Supplied text =>

:::

Syrian regime to resume organising Hajj trips to Saudi Arabia amid warming ties with Riyadh

Syrian regime to resume organising Hajj trips to Saudi Arabia amid warming ties with Riyadh
The renewed cooperation with the Assad regime over religious pilgrimages is a significant point of cooperation between Syria and Saudi Arabia. 
2 min read
25 May, 2023
For a decade Syrian pilgrims have had to make Hajj via Jordan, Turkey and Lebanon [Getty images]

The Syrian regime's Ministry of Religious Endowments (Awqaf) is set to resume responsibility for organising Hajj pilgrimages from Syria in coordination with Saudi authorities from next year, in the latest show of warming ties between Riyadh and Damascus. 

For the past 10 years, the Syrian opposition has been responsible for organising Hajj from Syria after Saudi Arabia broke off relations with Damascus over Bashar al-Assad's violent suppression of peaceful protests in the early days of the civil war.

:::

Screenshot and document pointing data
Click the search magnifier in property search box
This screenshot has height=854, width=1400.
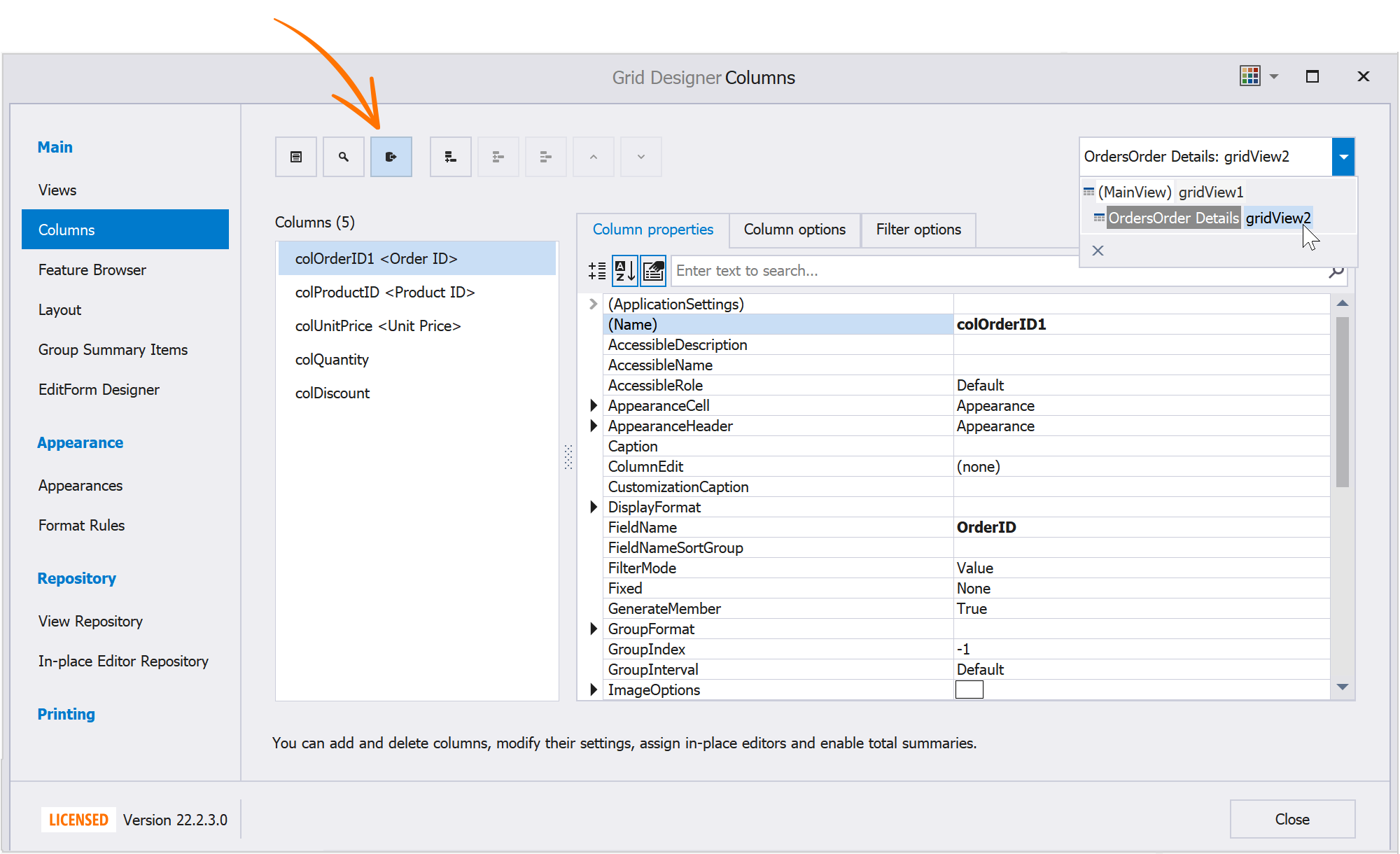point(1336,272)
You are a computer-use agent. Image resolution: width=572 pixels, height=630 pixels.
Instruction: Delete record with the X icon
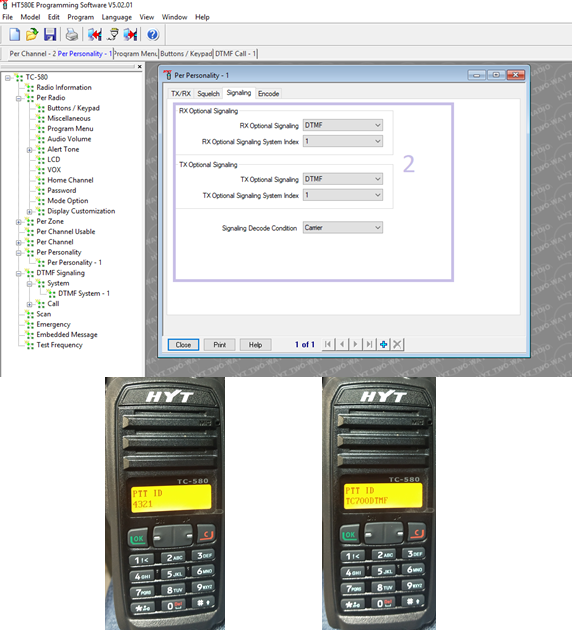click(397, 344)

:::

Objective => How would you put this sentence from the Hajj article into Spanish: "The renewed cooperation with the Assad regime over religious pilgrimages is a significant point of cooperation between Syria and Saudi Arabia."? Work from the Hajj article alone.

The answer => La renovada cooperación con el régimen de Asad en materia de peregrinaciones religiosas es un importante punto de cooperación entre Siria y Arabia Saudí.